## Task data
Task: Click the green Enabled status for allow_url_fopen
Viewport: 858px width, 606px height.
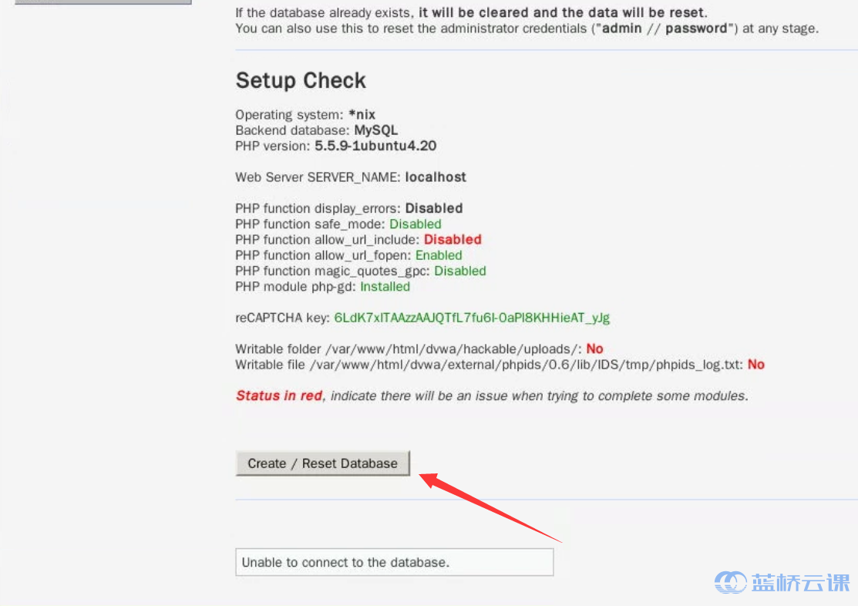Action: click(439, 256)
==
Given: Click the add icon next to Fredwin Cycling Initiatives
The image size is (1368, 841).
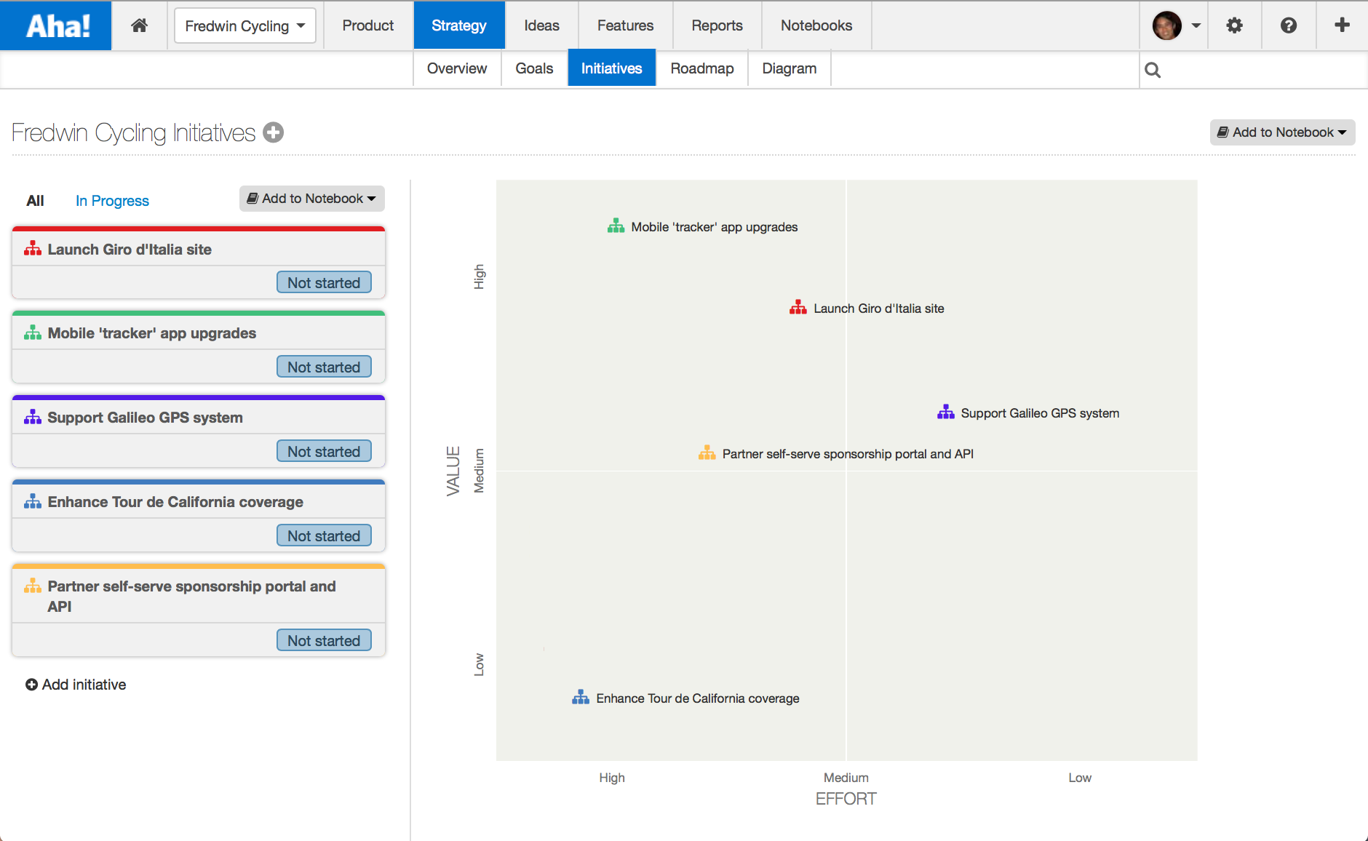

## Challenge
Could you lay out the lines from the one containing "Task: Click the" through the one containing "Action: click(439, 256)" as a numbered list, skipping blank lines and leaving the pictures out?

## Solution to the exercise
1. Task: Click the green Enabled status for allow_url_fopen
2. Viewport: 858px width, 606px height.
3. Action: click(439, 256)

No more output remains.